I read with interest your posting on the BAT blog. I teach high school students, but I both know and remember the issues you speak of.
You write very thoughtfully about the challenge of being a shy and quiet student in a classroom where participation is demanded of you, and let just say that it can really suck. Shy, quiet and introverted humans (the three groups overlap, but aren't necessarily identical) too often have to deal with folks who don't get it, who have never had those feelings, who think that these are traits to be "fixed" or "overcome." It is a big fat pain in the butt to deal with someone who thinks there is only one right way to share or express feelings and ideas. I have at various times in my life wondered how those outgoing, verbally expansive, participate-till-they-drop folks would like to be stuck in a class where students were expected to never participate, even when they wanted to. A hundred years ago, students like you were the star pupils-- quiet, respectful, never speaking up, always attentive and on task.
I appreciate you get how much teachers want-- and in some professional sense need-- to know what's going on in a student's head. But on this point you are absolutely correct:
Because you cannot change a person yourself. The second you start trying to is the second things go from normal to wrong, and the second my school day gets a little bit longer and a lot more unbearable. The class with the random participation clogs my thoughts and even when I’m happy, I’m anxious. Even after you called on me and my heart started pounding, I’m thinking about it. And it sucks.
Indeed. One of the very worst thing a teacher (or parent) can do is look at a young human and think "Boy, this would go really well if you could just be someone else. That's all I need-- just for you to fundamentally change how you go about being in the world." And while you say it's okay to have this kind of thought, as long as it's just a thought, I'm going to go one further-- it's not useful to even have that thought, because it's impossible to have that thought without having it color your action and behavior.
And it's big principle to grasp, because historically, we have screwed this one up over and over-- left-handed students, non-white students, students with various disabilities-- we have approached them both as an institution and as individuals with an attitude of, "First, we need you to change who you are." This is, in fact, one of my issues with modern charters-- far too many of them will only teach you if you are in the world the way they want you to be, and all others can just leave.
Our mission should be to find ways to teach students as the people they are. We teachers do have the job of figuring out what's going on in your studenty craniums, but it's a lazy cheat to say, "You have to show us that the one and only way we prefer." (One more reason using standardized tests to measure all of education is a crock.)
It's a never a wise teacher move to try to force students to do anything-- because we can't. When you were littler, we could trick you into thinking you didn't have a choice. Now you're old enough to know better. So I assume I can't "make" my students do anything-- but I can certainly try to nudge them in particular directions.
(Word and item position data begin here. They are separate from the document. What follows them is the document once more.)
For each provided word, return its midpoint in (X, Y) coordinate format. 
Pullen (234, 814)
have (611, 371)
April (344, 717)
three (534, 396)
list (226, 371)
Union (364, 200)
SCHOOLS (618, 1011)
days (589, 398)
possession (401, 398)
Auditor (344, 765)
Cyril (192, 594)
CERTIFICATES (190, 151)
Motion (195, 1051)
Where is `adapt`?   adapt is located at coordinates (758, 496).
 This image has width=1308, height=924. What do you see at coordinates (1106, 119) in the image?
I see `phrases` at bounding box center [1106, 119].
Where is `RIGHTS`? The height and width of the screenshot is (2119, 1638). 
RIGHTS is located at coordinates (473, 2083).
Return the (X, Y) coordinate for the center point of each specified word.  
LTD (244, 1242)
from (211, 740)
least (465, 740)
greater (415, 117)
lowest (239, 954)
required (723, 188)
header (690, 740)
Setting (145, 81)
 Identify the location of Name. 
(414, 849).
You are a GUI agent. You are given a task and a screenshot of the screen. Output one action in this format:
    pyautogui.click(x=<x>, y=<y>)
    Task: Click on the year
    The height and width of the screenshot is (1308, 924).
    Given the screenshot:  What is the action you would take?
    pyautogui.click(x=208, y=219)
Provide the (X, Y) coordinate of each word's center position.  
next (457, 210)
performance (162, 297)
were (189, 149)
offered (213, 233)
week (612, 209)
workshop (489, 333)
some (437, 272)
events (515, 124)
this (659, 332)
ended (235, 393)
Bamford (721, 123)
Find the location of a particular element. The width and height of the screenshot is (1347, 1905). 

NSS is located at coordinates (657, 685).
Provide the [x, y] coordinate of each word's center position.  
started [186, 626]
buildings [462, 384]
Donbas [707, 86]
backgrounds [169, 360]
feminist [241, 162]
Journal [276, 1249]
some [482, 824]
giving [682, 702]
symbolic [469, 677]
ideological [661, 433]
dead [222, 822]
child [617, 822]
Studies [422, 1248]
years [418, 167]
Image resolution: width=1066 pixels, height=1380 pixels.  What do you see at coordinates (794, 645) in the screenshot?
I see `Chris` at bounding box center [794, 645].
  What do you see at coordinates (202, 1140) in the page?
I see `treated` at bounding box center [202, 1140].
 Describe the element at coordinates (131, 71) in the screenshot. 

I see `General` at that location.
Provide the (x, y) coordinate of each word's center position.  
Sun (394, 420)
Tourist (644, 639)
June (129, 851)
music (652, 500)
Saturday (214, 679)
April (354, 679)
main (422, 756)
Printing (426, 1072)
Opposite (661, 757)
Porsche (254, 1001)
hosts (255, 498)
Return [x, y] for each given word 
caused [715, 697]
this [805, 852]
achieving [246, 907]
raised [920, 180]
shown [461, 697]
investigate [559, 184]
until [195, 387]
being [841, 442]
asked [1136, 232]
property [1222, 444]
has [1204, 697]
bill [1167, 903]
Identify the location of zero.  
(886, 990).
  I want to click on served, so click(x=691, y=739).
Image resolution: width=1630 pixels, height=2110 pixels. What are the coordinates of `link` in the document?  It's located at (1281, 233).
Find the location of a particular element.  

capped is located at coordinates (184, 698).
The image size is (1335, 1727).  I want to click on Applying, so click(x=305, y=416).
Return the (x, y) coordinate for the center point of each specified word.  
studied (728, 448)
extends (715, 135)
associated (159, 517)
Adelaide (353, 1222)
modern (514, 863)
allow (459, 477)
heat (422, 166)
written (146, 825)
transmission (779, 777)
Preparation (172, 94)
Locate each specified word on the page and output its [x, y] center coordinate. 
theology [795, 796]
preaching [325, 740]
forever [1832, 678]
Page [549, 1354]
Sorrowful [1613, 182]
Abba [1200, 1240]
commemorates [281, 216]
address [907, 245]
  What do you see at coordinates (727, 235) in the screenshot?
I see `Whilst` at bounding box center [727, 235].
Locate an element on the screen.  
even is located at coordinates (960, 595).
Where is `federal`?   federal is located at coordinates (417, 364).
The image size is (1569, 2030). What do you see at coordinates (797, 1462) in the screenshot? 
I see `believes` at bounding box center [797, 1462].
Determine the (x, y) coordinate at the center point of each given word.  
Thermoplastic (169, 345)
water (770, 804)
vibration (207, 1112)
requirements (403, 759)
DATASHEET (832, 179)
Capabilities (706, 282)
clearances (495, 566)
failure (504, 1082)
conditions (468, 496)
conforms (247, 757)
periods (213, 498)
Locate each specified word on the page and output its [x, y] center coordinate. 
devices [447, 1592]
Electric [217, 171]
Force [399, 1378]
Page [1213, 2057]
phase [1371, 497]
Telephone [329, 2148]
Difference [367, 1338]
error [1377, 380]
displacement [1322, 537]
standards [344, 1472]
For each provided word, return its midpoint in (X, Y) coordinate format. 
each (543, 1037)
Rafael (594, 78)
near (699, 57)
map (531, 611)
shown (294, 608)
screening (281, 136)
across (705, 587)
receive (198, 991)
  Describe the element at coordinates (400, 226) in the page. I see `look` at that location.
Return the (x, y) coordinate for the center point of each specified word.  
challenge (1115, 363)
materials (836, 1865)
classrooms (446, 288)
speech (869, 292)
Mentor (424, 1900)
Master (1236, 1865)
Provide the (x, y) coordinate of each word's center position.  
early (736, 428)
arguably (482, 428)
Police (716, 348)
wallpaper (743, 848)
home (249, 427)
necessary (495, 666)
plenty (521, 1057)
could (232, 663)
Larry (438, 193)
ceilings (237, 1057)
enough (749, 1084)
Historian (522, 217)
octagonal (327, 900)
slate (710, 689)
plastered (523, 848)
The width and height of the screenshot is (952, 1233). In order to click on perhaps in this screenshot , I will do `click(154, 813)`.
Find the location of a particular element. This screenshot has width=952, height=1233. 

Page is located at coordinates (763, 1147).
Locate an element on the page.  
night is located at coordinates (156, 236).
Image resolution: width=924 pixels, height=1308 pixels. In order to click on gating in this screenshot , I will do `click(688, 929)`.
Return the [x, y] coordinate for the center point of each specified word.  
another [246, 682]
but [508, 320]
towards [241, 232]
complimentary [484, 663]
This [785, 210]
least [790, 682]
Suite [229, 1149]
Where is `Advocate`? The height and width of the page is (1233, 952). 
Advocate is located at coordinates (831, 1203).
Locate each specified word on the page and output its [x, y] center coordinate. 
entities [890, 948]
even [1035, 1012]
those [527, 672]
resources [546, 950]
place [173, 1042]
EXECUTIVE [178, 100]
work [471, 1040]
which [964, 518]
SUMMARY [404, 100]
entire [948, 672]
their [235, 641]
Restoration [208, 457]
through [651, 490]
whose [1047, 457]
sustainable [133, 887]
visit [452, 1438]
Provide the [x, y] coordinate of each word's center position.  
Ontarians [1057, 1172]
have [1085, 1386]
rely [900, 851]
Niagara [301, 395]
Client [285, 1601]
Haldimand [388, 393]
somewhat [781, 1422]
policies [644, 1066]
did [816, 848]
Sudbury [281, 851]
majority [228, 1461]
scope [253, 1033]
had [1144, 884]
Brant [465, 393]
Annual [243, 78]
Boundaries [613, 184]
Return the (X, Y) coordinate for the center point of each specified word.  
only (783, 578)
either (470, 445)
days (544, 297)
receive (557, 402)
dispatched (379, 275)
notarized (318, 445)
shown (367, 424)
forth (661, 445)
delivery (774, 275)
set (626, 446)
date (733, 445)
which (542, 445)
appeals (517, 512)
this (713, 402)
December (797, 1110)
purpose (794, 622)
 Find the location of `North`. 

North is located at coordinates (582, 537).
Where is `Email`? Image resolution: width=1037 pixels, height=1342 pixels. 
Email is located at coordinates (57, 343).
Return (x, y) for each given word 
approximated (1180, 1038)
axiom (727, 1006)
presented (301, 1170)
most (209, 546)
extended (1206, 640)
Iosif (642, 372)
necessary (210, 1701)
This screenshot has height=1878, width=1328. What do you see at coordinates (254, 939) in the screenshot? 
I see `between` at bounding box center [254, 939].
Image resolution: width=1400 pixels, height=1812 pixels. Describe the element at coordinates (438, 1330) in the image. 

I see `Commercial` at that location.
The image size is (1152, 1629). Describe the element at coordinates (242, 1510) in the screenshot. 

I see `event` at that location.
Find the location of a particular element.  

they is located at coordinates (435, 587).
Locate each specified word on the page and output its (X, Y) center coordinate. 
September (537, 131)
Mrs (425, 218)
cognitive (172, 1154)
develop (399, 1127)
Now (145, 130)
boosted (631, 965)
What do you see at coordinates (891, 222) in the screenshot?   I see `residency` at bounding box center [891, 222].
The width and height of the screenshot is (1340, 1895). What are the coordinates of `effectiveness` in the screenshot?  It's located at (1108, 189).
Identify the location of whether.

Having cheered you on for most of your piece, I will disagree with you on one point. You write
And I can almost guarantee that you have a handful of students (or peers, if you’re not a teacher) in your mind that match that same description. The kids who mind their business, take their notes, and leave. We don’t cause trouble. More often than not, we’re probably good students.
I'd hope that students in my classroom set their sights a little higher than just coming in, doing the basic of what's expected, keeping their head down, and leaving. Students who are merely compliant, who just show up and do what they're told-- those are not my idea of good students. That's a low bar to clear. I hope you set a higher bar for yourself in the future.
That said, as teacher, it's my job to make it possible and at least a little more comfortable for my students to do that. I provide a lot of different avenues for "participating," and I do my best to maintain an atmosphere that is safe and non-threatening, where students can do their thing without having to feel anxious. I don't claim to be perfect, and I'm not sure I want to be-- the biggest enemy of growth is comfort. But if you were sitting in my classroom this fall, my hope is that you would be less anxious and able to challenge yourself without having to feel forced to act like someone you are not.
Finally, I will meet my students for this year in about ten days, and I want you to know that I'll be thinking about your words as I work with them in the months ahead. I hope your school year is great.